Restitution; MCL 780.766(4)(f); People v Garrison; Statutory interpretation; Alken-Ziegler, Inc v Hague; “Actual”; “Interment”; In re White

Summary

The court held that an engraved granite bench and its installation at the victim’s gravesite qualified as “the cost of actual funeral and related services” under MCL 780.766(4)(f), so it was not erroneous to include that cost in restitution. Defendant pled nolo contendere to second-degree murder and felony-firearm, and the restitution request included invoices for a memorial bench described as “interment costs.” On appeal, defendant argued the bench was “outside [of] funeral expenses” and not authorized because there was “no proof” it was part of the funeral itself.
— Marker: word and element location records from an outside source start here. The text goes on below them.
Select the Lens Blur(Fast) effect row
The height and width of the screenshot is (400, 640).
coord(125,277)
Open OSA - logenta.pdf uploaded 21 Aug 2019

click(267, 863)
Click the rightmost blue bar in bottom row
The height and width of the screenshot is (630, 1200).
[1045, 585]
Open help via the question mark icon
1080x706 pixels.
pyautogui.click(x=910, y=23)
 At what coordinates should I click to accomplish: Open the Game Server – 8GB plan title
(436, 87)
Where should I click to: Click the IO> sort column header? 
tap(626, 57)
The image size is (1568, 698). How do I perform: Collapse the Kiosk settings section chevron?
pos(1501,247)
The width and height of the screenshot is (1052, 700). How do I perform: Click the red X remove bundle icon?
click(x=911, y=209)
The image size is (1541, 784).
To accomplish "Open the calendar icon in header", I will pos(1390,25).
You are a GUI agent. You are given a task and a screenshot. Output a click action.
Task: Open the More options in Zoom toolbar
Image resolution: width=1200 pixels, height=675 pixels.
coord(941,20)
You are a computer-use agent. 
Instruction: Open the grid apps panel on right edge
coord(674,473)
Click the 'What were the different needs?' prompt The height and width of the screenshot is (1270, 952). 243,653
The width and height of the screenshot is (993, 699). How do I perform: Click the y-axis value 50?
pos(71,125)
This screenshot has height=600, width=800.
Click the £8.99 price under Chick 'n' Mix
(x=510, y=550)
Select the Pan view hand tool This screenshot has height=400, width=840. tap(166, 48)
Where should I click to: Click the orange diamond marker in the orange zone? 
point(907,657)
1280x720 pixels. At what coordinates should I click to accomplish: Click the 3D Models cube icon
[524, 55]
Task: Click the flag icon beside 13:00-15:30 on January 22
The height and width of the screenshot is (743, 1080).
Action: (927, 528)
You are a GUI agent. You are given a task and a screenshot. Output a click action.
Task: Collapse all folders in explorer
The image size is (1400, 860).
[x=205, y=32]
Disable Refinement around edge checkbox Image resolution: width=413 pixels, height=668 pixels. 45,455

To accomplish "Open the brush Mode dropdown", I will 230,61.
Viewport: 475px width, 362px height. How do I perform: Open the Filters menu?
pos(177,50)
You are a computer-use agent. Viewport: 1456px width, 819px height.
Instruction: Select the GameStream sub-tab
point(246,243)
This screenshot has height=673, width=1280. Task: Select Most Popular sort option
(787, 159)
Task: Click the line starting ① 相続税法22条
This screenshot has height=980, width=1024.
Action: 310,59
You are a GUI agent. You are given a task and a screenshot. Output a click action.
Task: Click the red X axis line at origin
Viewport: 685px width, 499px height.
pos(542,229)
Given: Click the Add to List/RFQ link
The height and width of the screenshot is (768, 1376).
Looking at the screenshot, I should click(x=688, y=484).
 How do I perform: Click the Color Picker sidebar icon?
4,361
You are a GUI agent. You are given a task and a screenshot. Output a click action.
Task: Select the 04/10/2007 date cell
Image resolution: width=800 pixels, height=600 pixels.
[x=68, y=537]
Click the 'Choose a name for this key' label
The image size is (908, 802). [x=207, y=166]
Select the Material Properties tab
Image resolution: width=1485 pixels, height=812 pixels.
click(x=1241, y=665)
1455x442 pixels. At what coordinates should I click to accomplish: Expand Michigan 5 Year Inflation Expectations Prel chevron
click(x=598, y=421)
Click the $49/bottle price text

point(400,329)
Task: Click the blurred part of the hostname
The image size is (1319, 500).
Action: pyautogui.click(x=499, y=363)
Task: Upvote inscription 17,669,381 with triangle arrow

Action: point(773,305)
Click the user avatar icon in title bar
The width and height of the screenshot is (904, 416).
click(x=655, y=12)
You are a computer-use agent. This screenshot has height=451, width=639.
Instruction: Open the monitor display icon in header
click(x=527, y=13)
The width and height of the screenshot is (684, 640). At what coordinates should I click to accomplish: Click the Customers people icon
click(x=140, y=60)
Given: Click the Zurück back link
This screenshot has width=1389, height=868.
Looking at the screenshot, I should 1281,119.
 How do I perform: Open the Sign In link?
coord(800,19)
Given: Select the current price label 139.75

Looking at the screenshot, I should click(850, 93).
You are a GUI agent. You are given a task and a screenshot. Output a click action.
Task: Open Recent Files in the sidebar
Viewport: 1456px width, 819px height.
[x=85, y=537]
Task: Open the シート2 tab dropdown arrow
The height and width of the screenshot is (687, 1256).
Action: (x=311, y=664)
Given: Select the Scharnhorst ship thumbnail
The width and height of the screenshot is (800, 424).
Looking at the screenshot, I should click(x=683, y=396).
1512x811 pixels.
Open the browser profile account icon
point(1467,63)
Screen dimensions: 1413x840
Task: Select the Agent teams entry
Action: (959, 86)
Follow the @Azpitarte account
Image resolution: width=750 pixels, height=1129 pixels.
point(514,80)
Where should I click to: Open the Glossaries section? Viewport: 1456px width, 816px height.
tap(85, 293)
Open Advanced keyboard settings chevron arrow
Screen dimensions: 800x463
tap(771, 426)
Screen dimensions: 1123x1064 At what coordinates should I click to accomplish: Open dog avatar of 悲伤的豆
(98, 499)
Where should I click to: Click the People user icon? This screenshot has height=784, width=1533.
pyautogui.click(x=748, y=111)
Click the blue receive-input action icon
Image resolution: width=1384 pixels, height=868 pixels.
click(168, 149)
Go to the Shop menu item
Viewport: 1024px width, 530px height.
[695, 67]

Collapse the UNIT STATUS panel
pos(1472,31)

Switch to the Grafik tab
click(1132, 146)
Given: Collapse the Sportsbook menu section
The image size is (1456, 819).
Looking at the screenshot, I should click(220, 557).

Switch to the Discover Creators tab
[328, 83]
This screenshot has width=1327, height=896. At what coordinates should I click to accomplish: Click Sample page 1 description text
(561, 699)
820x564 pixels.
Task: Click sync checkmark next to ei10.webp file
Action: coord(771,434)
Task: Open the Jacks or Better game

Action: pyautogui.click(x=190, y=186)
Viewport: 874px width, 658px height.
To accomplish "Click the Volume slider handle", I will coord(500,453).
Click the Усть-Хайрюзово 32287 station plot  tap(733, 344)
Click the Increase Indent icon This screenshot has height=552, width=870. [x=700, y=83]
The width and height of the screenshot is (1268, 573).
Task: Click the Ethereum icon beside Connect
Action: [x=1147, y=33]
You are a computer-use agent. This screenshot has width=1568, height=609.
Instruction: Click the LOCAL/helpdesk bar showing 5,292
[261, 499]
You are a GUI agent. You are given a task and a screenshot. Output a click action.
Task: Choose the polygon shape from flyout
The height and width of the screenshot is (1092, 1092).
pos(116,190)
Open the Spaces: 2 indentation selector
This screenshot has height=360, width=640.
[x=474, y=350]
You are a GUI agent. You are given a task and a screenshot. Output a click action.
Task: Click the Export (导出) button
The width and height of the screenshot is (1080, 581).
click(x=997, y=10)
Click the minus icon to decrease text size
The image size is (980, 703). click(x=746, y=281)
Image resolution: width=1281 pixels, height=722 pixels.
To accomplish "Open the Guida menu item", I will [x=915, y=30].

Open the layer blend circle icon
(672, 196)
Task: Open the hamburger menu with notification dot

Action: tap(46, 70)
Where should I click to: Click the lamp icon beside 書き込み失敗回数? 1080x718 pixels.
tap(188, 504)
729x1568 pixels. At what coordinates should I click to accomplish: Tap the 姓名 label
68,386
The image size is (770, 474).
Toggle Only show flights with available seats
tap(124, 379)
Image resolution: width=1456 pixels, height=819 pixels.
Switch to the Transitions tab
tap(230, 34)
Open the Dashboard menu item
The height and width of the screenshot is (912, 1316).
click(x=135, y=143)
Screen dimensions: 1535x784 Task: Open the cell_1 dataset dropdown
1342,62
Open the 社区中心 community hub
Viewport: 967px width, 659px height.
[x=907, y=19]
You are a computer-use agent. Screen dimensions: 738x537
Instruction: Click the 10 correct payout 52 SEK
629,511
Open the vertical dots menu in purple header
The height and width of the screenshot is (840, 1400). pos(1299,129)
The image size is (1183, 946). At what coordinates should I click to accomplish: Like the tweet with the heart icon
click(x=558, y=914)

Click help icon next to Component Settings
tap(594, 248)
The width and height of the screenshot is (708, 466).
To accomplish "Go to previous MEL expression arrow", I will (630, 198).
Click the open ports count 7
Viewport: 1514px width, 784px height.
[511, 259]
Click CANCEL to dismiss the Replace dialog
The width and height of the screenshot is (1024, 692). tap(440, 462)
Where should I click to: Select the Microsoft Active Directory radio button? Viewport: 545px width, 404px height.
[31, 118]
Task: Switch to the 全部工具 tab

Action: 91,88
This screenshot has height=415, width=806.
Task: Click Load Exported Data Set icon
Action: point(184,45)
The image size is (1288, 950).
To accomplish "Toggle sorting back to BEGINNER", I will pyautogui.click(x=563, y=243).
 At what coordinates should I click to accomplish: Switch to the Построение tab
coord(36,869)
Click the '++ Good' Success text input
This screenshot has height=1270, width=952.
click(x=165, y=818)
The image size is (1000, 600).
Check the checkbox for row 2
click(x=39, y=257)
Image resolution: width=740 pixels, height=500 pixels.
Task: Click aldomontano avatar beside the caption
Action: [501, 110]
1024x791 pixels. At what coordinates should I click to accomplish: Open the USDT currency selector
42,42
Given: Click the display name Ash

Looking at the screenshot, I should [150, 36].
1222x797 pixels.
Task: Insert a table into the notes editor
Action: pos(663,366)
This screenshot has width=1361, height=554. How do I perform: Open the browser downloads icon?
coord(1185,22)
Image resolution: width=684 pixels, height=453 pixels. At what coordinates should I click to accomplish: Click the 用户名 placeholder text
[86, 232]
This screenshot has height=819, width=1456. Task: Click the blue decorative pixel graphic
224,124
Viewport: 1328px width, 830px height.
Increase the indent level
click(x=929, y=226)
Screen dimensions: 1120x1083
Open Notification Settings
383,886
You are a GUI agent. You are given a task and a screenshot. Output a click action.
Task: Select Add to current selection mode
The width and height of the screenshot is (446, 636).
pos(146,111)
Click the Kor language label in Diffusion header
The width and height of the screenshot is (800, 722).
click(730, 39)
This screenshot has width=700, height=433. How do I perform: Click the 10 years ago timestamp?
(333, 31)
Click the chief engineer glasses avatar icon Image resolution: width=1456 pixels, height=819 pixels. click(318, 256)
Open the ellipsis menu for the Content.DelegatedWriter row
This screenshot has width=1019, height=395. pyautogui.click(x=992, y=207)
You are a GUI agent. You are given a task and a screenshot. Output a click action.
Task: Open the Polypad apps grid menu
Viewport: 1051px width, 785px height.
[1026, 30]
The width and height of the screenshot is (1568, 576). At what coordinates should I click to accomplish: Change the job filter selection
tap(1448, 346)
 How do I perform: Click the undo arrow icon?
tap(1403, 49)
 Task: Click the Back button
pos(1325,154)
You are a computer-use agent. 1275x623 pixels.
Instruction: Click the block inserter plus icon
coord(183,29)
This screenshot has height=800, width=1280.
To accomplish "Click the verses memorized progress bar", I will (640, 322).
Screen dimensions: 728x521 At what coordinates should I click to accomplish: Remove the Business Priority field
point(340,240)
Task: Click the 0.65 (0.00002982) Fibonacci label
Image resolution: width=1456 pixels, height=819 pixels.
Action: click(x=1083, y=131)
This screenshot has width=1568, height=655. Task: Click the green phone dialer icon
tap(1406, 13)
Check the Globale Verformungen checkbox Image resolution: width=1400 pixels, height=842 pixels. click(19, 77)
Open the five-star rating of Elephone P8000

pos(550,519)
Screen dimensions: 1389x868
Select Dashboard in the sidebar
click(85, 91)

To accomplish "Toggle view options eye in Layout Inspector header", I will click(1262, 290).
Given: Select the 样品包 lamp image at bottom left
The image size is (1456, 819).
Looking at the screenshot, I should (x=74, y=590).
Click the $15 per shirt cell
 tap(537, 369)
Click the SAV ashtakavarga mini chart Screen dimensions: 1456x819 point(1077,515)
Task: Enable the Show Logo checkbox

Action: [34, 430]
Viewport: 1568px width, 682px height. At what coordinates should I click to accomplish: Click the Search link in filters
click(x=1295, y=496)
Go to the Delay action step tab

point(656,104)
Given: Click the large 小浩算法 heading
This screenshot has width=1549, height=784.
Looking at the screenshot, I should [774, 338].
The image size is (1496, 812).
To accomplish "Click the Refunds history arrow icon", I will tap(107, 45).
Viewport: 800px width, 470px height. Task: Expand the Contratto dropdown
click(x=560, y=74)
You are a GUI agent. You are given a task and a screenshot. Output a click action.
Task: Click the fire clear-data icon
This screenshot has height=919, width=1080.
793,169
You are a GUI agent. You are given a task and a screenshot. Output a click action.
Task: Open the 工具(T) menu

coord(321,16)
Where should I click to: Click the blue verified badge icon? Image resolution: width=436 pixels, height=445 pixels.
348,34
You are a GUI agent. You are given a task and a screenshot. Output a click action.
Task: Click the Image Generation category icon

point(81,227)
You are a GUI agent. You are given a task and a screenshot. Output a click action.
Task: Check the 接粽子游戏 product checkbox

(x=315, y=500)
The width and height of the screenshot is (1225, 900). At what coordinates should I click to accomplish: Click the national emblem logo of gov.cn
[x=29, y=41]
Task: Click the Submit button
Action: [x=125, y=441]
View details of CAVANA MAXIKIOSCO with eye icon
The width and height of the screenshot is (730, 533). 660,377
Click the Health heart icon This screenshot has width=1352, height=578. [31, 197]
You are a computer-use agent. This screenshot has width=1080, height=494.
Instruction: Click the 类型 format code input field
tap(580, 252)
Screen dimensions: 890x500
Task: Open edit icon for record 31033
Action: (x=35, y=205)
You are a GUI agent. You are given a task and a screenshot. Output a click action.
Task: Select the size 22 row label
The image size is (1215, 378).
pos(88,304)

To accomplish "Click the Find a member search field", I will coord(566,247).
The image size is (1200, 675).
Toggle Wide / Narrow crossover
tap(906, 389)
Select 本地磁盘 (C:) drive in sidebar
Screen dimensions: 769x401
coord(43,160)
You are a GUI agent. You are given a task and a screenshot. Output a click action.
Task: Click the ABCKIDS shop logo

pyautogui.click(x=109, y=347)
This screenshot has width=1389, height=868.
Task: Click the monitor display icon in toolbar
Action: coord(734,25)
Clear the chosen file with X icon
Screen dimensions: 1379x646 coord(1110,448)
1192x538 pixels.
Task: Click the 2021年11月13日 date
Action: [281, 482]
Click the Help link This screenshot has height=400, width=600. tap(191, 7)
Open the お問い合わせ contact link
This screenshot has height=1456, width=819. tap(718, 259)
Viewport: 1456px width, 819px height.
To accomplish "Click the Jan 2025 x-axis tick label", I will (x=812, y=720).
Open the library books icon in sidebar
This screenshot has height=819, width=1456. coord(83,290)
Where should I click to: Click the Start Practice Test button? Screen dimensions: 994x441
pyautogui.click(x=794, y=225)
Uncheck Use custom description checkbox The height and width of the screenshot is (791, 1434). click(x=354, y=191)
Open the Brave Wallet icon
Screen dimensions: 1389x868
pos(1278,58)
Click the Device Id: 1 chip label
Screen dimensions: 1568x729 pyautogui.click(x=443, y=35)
The court rejected that framing, explaining defendant “misreads the statutory language” by treating it as limited to the funeral service itself, where the statute authorizes “the cost of actual funeral and related services.” It reasoned that “funeral” modifies “services,” and that “interment” concerns “the act or ceremony of interring,” i.e., burial as a component of or immediately following a funeral, making it “a service related to actual funeral services.” It also emphasized there is “nothing in the language of MCL 780.766(4)(f)” requiring the bench to have been completed or installed before the ceremony, and nothing supporting the “yearly memorial services in perpetuity” slippery-slope argument. Relying on the Supreme Court’s interpretation that “full restitution” is “maximal and complete,” the court concluded the trial court did not err in finding the bench-and-installation costs were actual costs of services related to the funeral. Affirmed.